───── PROVIDED PASSAGE ─────
I am sitting here tonight in a fairly high state of anxiety. Sometimes things fall apart, and this month the thing that has fallen apart is my body. So it’s made for a kind of shitty month.
A couple of weeks ago, I was ruthlessly attacked from within by an organ I was formerly more or less unaware of – my gallbladder. It turns out my gallbladder is a total asshole whose favourite hobby is constructing a gigantic stone that causes me varying amounts of pain almost every time I eat. (In theory, if I avoid foods with fat in them, it shouldn’t give me trouble, but it seems that theory is rubbish.) And while, yes, this newly formed and unpleasant relationship has introduced me to the wonders of morphine, I am now feeling quite a lot of spite and bitterness toward my gallbladder.
But I will have my revenge! I’m cutting the bastard out! With a knife!
Yeah, take that, you unnecessary sadistic asshole organ.
But of course, from here stems my anxiety. I’ve never really had a real surgery before. You know, with knives and blood and the like. And while my research says that as far as surgeries go, this one is supposed to be pretty easy, I’m completely terrified. See, I’m a big wimp. Probably the biggest wimp in the world. I don’t handle pain or blood well.
And I’m supposed to do this tomorrow. Maybe. I find out tomorrow morning. (Complicated situation of trying to skip the wait list by getting an ER appointment, but I could get bumped for someone who comes in with an appendix that needs out or something.) I am coping by swinging back and forth between denial and mental hand-patting.
───── EXTRACTED DATA ─────
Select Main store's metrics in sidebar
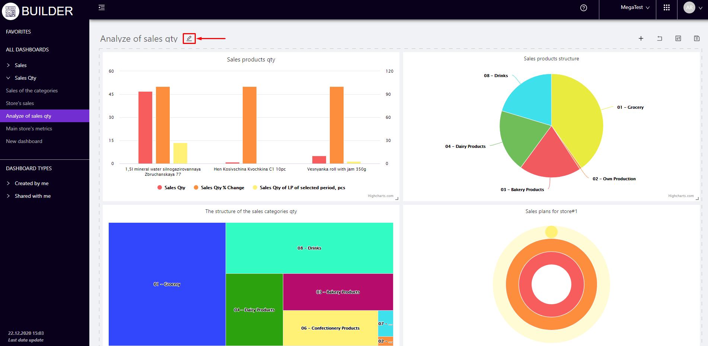The height and width of the screenshot is (346, 708). coord(29,128)
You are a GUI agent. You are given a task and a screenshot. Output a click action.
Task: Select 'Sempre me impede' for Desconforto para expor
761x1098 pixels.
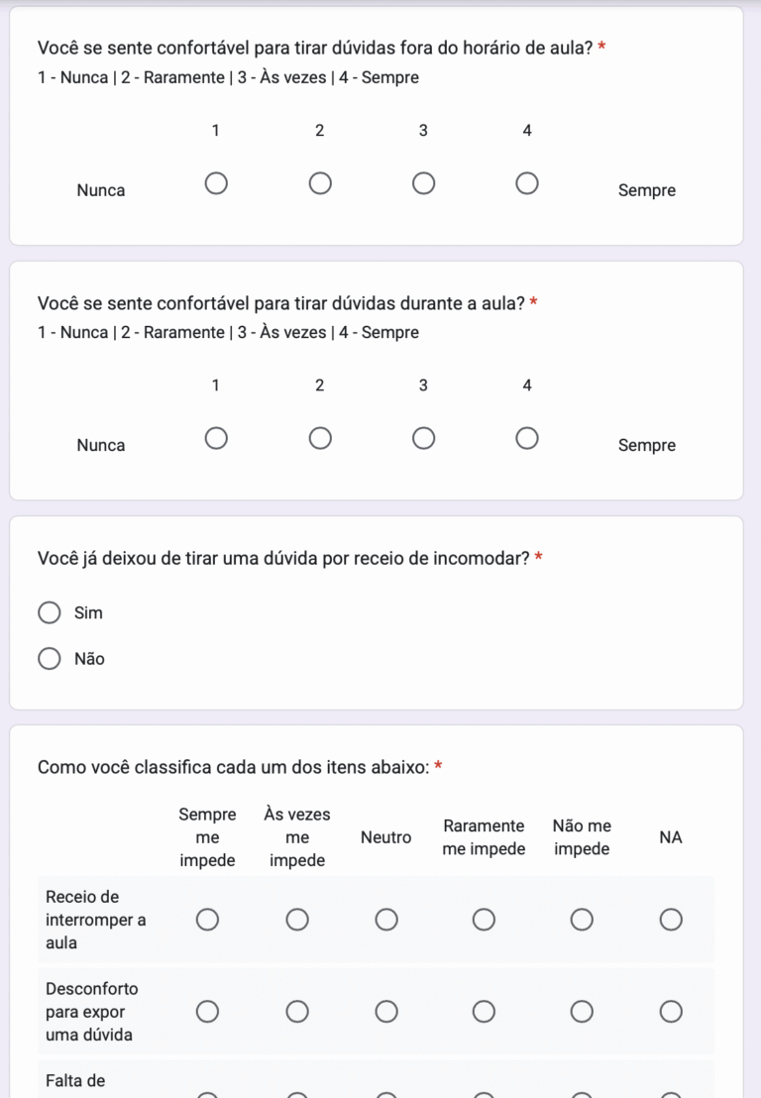click(x=207, y=1012)
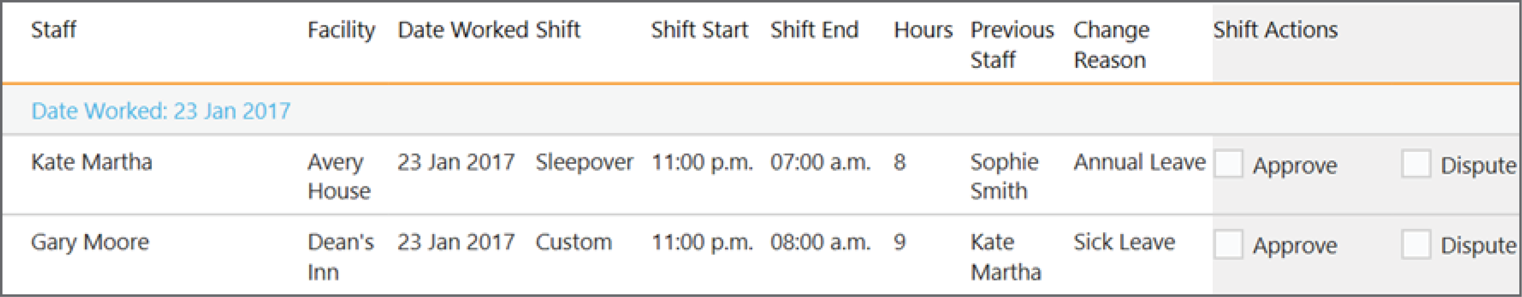Select Gary Moore in the Staff column
The height and width of the screenshot is (297, 1522).
point(90,242)
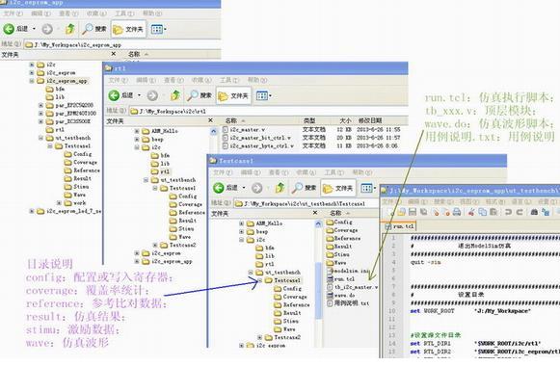Toggle Folders view in Testcase1 window

338,188
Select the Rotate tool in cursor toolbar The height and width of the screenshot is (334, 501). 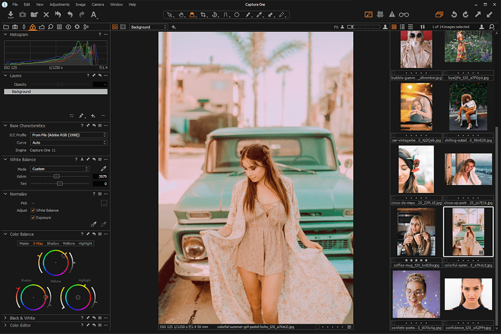pyautogui.click(x=215, y=15)
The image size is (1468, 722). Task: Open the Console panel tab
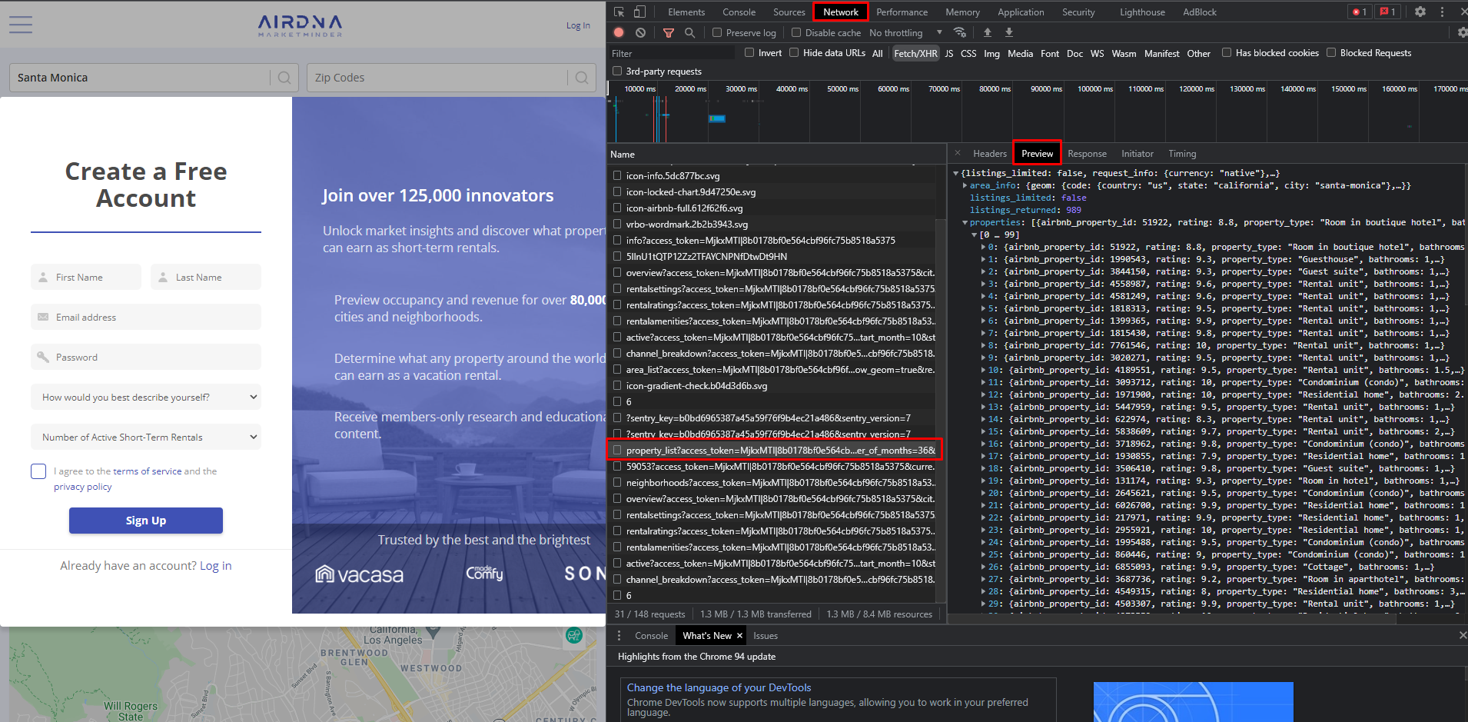pos(739,12)
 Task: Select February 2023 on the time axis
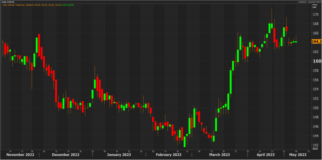click(x=169, y=155)
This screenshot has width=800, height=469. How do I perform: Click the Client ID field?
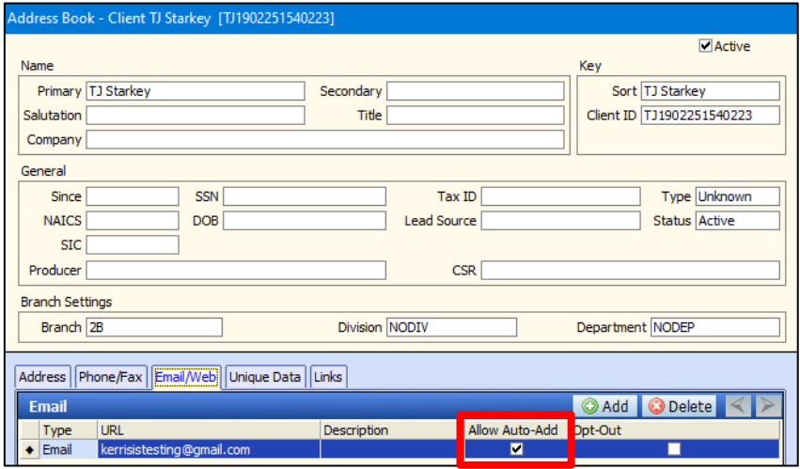710,116
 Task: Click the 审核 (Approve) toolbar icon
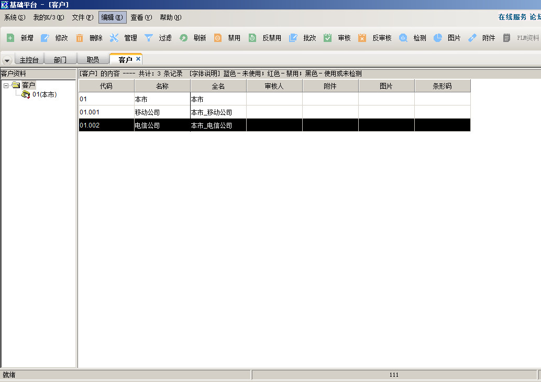[328, 38]
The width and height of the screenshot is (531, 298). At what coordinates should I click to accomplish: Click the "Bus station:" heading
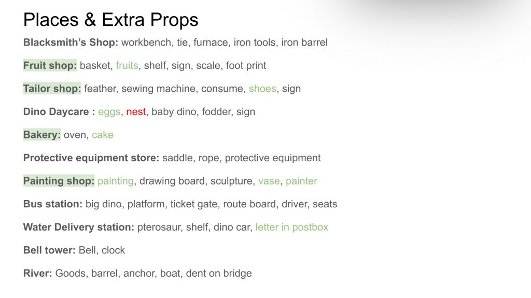[53, 204]
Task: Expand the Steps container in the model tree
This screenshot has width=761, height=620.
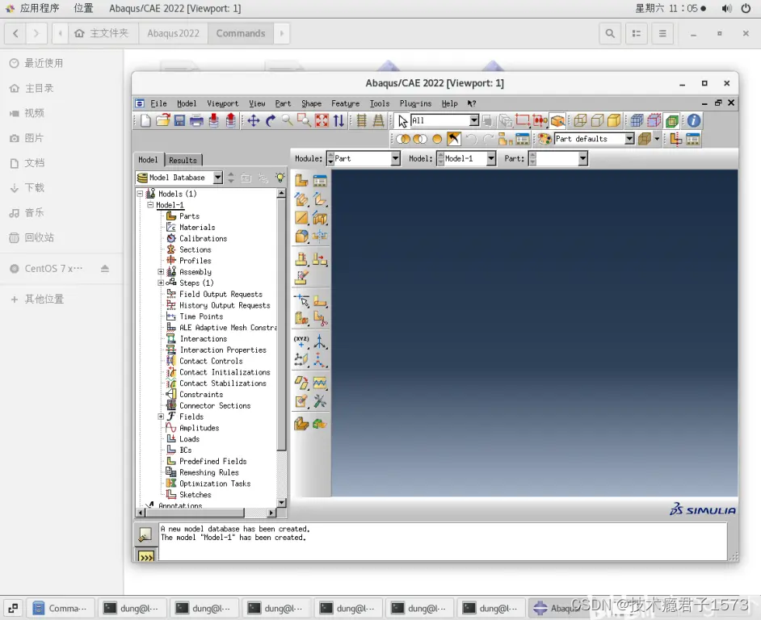Action: point(161,283)
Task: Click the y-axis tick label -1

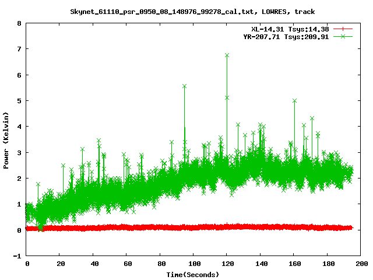Action: pos(18,256)
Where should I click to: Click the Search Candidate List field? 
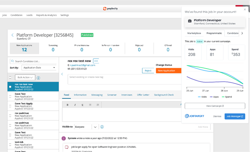[x=34, y=61]
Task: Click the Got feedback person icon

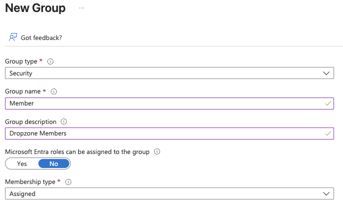Action: (13, 38)
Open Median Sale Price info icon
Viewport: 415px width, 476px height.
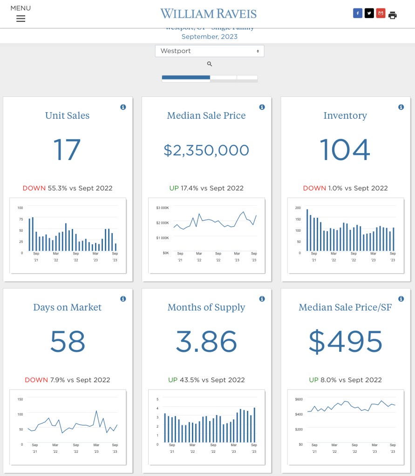pyautogui.click(x=262, y=107)
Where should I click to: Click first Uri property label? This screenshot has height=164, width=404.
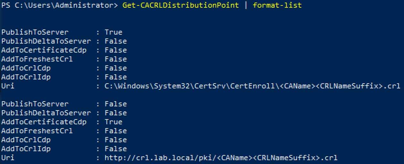tap(8, 86)
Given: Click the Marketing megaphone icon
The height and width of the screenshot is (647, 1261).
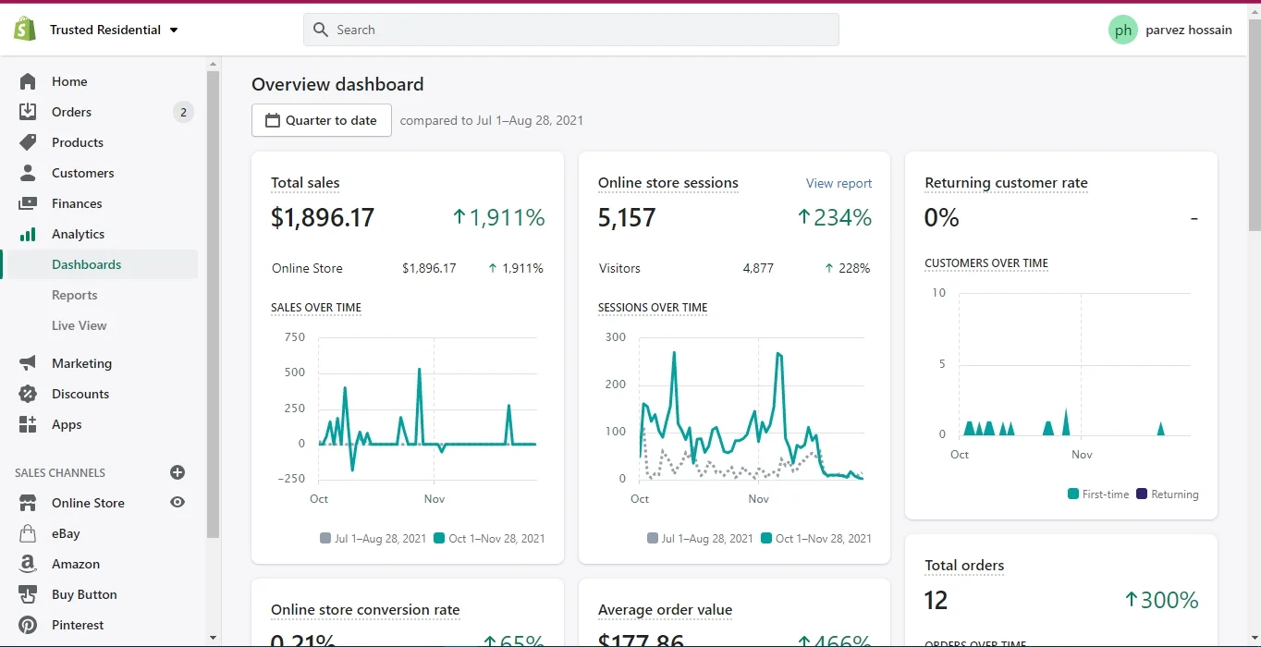Looking at the screenshot, I should pyautogui.click(x=28, y=363).
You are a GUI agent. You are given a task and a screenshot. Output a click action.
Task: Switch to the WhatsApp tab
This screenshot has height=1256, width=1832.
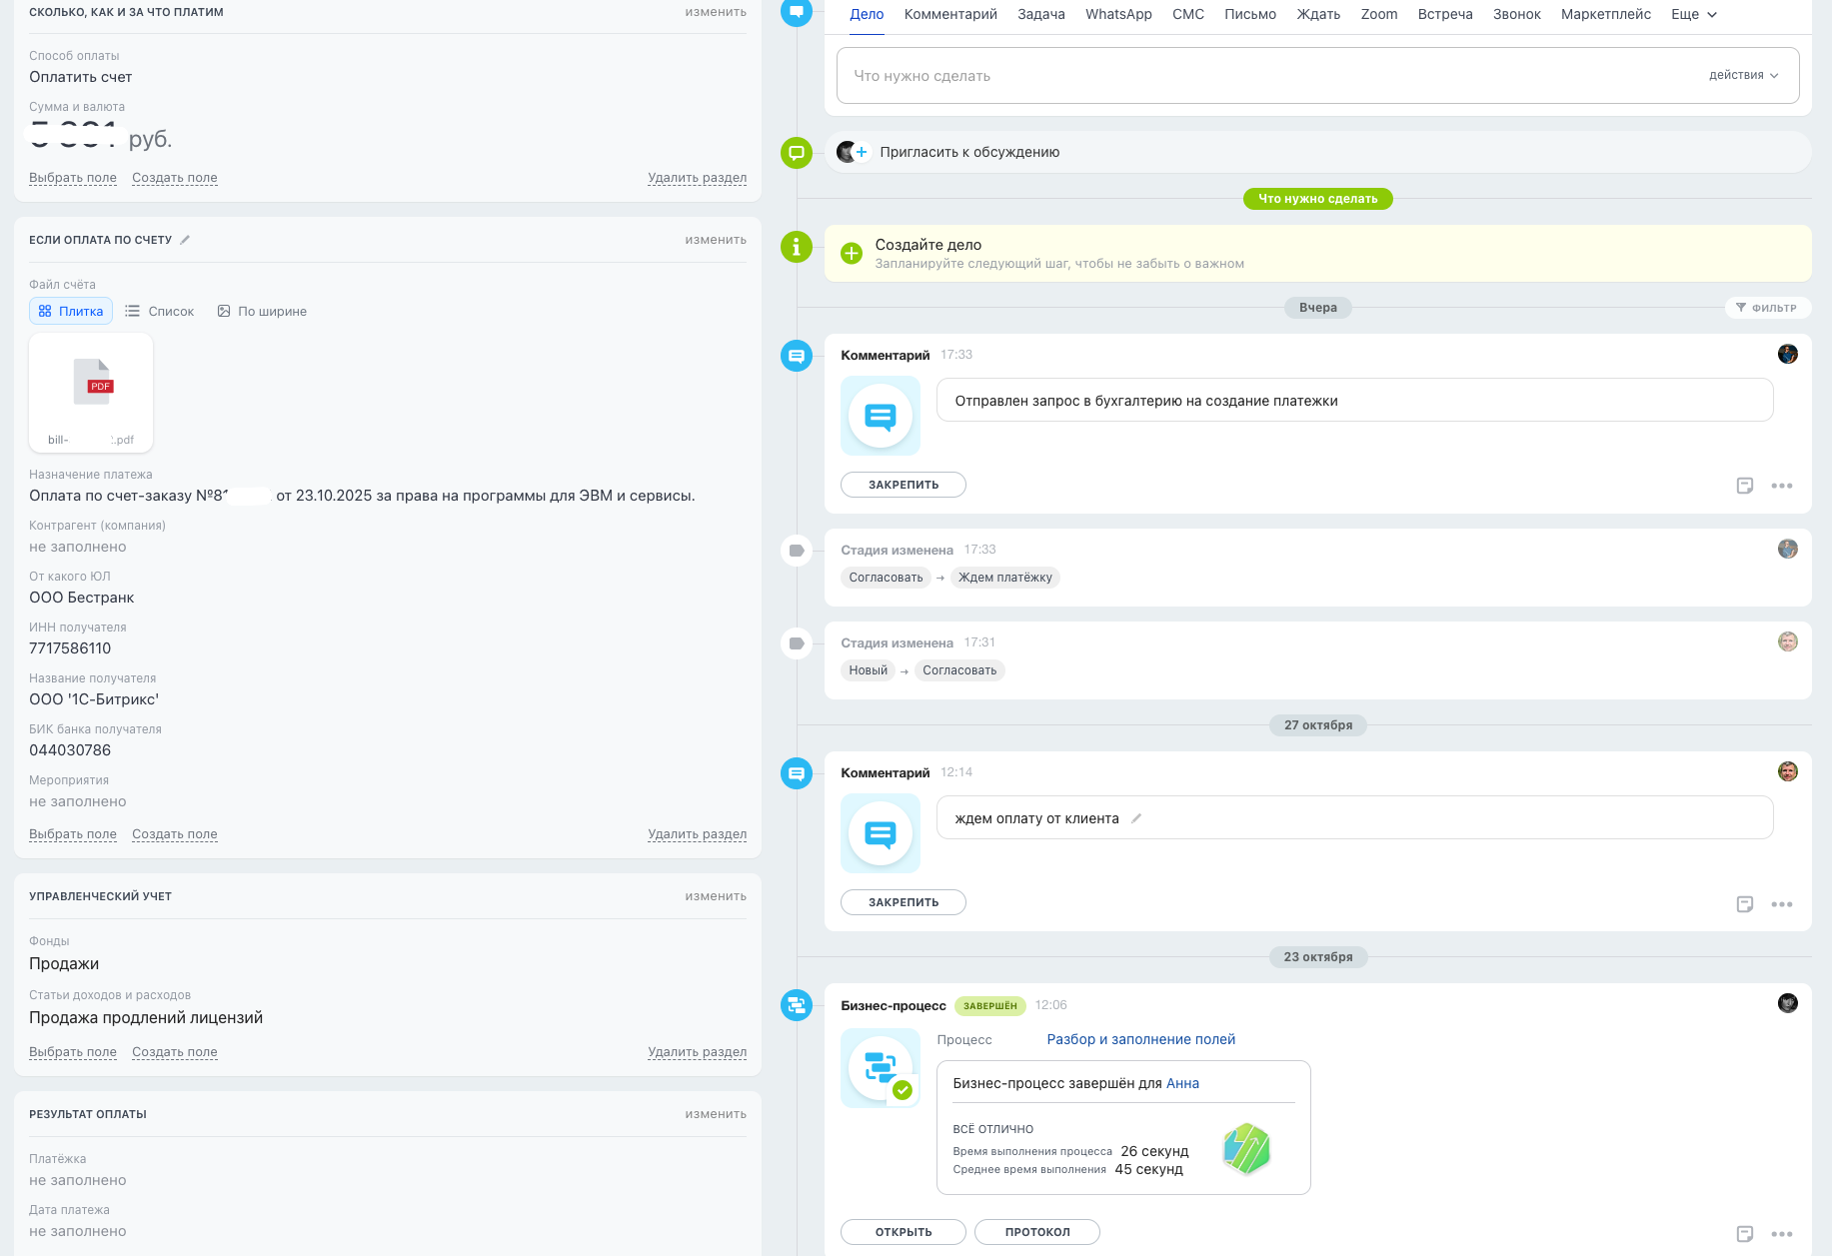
─────
◆ ASSIGNED TASK ◆
Copy out verbatim the part of the gallbladder surgery post starting at "But of course, from" and ending at "and mental hand-patting.".

◆ EXERCISE RESPONSE ◆
But of course, from here stems my anxiety. I’ve never really had a real surgery before. You know, with knives and blood and the like. And while my research says that as far as surgeries go, this one is supposed to be pretty easy, I’m completely terrified. See, I’m a big wimp. Probably the biggest wimp in the world. I don’t handle pain or blood well.
And I’m supposed to do this tomorrow. Maybe. I find out tomorrow morning. (Complicated situation of trying to skip the wait list by getting an ER appointment, but I could get bumped for someone who comes in with an appendix that needs out or something.) I am coping by swinging back and forth between denial and mental hand-patting.